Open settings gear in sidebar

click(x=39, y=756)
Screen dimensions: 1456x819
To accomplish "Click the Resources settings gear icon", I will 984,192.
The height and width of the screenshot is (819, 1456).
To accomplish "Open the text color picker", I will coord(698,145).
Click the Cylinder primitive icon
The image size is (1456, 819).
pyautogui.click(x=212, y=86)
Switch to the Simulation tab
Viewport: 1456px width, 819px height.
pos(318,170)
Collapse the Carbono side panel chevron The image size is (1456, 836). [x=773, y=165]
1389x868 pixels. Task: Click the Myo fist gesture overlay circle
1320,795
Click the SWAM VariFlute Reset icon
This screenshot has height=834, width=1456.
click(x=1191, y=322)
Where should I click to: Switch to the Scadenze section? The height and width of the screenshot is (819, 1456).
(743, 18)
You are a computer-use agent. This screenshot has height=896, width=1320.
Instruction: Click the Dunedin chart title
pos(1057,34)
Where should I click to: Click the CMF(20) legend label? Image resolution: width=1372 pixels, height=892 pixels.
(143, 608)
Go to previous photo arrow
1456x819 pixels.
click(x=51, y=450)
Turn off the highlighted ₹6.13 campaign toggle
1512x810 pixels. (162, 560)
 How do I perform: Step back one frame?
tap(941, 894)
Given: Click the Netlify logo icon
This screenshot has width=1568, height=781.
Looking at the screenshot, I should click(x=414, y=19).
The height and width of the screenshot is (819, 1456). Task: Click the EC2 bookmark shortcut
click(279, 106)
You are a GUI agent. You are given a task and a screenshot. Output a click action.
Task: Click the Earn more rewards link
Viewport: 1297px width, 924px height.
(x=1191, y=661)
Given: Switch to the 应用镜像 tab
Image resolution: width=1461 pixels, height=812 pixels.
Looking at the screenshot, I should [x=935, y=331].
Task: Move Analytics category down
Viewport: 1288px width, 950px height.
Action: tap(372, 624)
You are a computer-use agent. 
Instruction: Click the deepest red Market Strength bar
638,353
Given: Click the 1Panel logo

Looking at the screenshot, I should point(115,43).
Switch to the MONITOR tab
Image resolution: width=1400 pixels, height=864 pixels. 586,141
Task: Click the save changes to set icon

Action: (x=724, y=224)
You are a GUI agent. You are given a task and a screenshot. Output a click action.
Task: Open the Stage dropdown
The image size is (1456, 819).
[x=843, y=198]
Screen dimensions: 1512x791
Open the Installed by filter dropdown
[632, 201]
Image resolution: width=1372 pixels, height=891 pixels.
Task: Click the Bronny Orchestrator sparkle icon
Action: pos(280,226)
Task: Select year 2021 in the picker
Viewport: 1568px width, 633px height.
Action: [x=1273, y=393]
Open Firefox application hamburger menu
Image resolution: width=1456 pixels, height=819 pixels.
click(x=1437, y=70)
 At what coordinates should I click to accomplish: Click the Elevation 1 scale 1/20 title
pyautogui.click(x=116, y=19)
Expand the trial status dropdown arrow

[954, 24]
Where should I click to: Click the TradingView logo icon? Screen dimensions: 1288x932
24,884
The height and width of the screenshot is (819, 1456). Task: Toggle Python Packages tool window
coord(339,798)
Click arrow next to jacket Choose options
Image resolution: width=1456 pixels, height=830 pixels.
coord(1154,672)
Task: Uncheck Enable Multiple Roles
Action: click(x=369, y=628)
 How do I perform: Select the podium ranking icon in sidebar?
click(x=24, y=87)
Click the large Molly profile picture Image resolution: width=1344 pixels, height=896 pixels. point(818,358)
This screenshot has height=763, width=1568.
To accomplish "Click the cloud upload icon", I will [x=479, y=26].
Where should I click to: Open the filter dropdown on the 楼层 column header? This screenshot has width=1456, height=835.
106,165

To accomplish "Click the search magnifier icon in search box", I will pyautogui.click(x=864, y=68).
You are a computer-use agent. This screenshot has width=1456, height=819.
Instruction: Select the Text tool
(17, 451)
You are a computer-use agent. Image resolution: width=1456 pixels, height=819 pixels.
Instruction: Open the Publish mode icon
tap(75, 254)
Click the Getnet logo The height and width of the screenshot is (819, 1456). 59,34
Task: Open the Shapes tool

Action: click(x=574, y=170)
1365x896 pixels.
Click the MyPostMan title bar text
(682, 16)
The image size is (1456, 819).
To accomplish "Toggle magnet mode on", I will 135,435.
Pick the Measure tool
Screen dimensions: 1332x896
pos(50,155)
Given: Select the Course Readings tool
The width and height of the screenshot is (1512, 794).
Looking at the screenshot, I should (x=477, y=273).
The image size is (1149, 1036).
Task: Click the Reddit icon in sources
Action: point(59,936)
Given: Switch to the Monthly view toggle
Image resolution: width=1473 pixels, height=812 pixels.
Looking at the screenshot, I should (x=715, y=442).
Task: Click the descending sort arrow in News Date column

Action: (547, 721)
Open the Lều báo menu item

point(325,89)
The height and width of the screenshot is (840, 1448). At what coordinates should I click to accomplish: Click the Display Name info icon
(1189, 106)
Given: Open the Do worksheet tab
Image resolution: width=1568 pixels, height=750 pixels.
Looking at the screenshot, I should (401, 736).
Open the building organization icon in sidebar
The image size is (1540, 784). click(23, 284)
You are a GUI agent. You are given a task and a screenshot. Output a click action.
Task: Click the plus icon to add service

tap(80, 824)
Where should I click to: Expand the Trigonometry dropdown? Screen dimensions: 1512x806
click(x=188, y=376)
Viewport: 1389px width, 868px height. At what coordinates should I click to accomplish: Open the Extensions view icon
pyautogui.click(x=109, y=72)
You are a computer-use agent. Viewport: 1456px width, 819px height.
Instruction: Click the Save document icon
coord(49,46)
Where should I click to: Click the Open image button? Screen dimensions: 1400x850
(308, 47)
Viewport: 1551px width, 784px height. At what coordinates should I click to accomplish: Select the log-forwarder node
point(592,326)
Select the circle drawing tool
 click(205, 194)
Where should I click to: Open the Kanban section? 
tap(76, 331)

==================================================

* YOUR TASK: Output the records exactly, so that each line matches what was given.

* EXERCISE RESPONSE:
Open settings gear in sidebar

click(x=39, y=756)
Screen dimensions: 1456x819
To accomplish "Click the Resources settings gear icon", I will 984,192.
The height and width of the screenshot is (819, 1456).
To accomplish "Open the text color picker", I will coord(698,145).
Click the Cylinder primitive icon
The image size is (1456, 819).
pyautogui.click(x=212, y=86)
Switch to the Simulation tab
Viewport: 1456px width, 819px height.
pos(318,170)
Collapse the Carbono side panel chevron The image size is (1456, 836). [x=773, y=165]
1389x868 pixels. Task: Click the Myo fist gesture overlay circle
1320,795
Click the SWAM VariFlute Reset icon
This screenshot has height=834, width=1456.
click(x=1191, y=322)
Where should I click to: Switch to the Scadenze section? The height and width of the screenshot is (819, 1456).
(743, 18)
You are a computer-use agent. This screenshot has height=896, width=1320.
Instruction: Click the Dunedin chart title
pos(1057,34)
Where should I click to: Click the CMF(20) legend label? Image resolution: width=1372 pixels, height=892 pixels.
(143, 608)
Go to previous photo arrow
1456x819 pixels.
click(x=51, y=450)
Turn off the highlighted ₹6.13 campaign toggle
1512x810 pixels. (162, 560)
 How do I perform: Step back one frame?
tap(941, 894)
Given: Click the Netlify logo icon
This screenshot has width=1568, height=781.
Looking at the screenshot, I should click(x=414, y=19).
The height and width of the screenshot is (819, 1456). Task: Click the EC2 bookmark shortcut
click(279, 106)
You are a GUI agent. You are given a task and a screenshot. Output a click action.
Task: Click the Earn more rewards link
Viewport: 1297px width, 924px height.
(x=1191, y=661)
Given: Switch to the 应用镜像 tab
Image resolution: width=1461 pixels, height=812 pixels.
Looking at the screenshot, I should [x=935, y=331].
Task: Move Analytics category down
Viewport: 1288px width, 950px height.
Action: tap(372, 624)
You are a computer-use agent. 
Instruction: Click the deepest red Market Strength bar
638,353
Given: Click the 1Panel logo

Looking at the screenshot, I should point(115,43).
Switch to the MONITOR tab
Image resolution: width=1400 pixels, height=864 pixels. 586,141
Task: Click the save changes to set icon

Action: (x=724, y=224)
You are a GUI agent. You are given a task and a screenshot. Output a click action.
Task: Open the Stage dropdown
The image size is (1456, 819).
[x=843, y=198]
Screen dimensions: 1512x791
Open the Installed by filter dropdown
[632, 201]
Image resolution: width=1372 pixels, height=891 pixels.
Task: Click the Bronny Orchestrator sparkle icon
Action: pos(280,226)
Task: Select year 2021 in the picker
Viewport: 1568px width, 633px height.
Action: [x=1273, y=393]
Open Firefox application hamburger menu
Image resolution: width=1456 pixels, height=819 pixels.
click(x=1437, y=70)
 At what coordinates should I click to accomplish: Click the Elevation 1 scale 1/20 title
pyautogui.click(x=116, y=19)
Expand the trial status dropdown arrow

[954, 24]
Where should I click to: Click the TradingView logo icon? Screen dimensions: 1288x932
24,884
The height and width of the screenshot is (819, 1456). Task: Toggle Python Packages tool window
coord(339,798)
Click arrow next to jacket Choose options
Image resolution: width=1456 pixels, height=830 pixels.
coord(1154,672)
Task: Uncheck Enable Multiple Roles
Action: click(x=369, y=628)
 How do I perform: Select the podium ranking icon in sidebar?
click(x=24, y=87)
Click the large Molly profile picture Image resolution: width=1344 pixels, height=896 pixels. point(818,358)
This screenshot has height=763, width=1568.
To accomplish "Click the cloud upload icon", I will [x=479, y=26].
Where should I click to: Open the filter dropdown on the 楼层 column header? This screenshot has width=1456, height=835.
106,165

To accomplish "Click the search magnifier icon in search box", I will pyautogui.click(x=864, y=68).
You are a computer-use agent. This screenshot has width=1456, height=819.
Instruction: Select the Text tool
(17, 451)
You are a computer-use agent. Image resolution: width=1456 pixels, height=819 pixels.
Instruction: Open the Publish mode icon
tap(75, 254)
Click the Getnet logo The height and width of the screenshot is (819, 1456). 59,34
Task: Open the Shapes tool

Action: click(x=574, y=170)
1365x896 pixels.
Click the MyPostMan title bar text
(682, 16)
The image size is (1456, 819).
To accomplish "Toggle magnet mode on", I will 135,435.
Pick the Measure tool
Screen dimensions: 1332x896
pos(50,155)
Given: Select the Course Readings tool
The width and height of the screenshot is (1512, 794).
Looking at the screenshot, I should (x=477, y=273).
The image size is (1149, 1036).
Task: Click the Reddit icon in sources
Action: point(59,936)
Given: Switch to the Monthly view toggle
Image resolution: width=1473 pixels, height=812 pixels.
Looking at the screenshot, I should (x=715, y=442).
Task: Click the descending sort arrow in News Date column

Action: (547, 721)
Open the Lều báo menu item

point(325,89)
The height and width of the screenshot is (840, 1448). At what coordinates should I click to accomplish: Click the Display Name info icon
(1189, 106)
Given: Open the Do worksheet tab
Image resolution: width=1568 pixels, height=750 pixels.
Looking at the screenshot, I should (401, 736).
Open the building organization icon in sidebar
The image size is (1540, 784). click(23, 284)
You are a GUI agent. You are given a task and a screenshot. Output a click action.
Task: Click the plus icon to add service

tap(80, 824)
Where should I click to: Expand the Trigonometry dropdown? Screen dimensions: 1512x806
click(x=188, y=376)
Viewport: 1389px width, 868px height. At what coordinates should I click to accomplish: Open the Extensions view icon
pyautogui.click(x=109, y=72)
You are a computer-use agent. Viewport: 1456px width, 819px height.
Instruction: Click the Save document icon
coord(49,46)
Where should I click to: Click the Open image button? Screen dimensions: 1400x850
(308, 47)
Viewport: 1551px width, 784px height. At what coordinates should I click to accomplish: Select the log-forwarder node
point(592,326)
Select the circle drawing tool
 click(205, 194)
Where should I click to: Open the Kanban section? 
tap(76, 331)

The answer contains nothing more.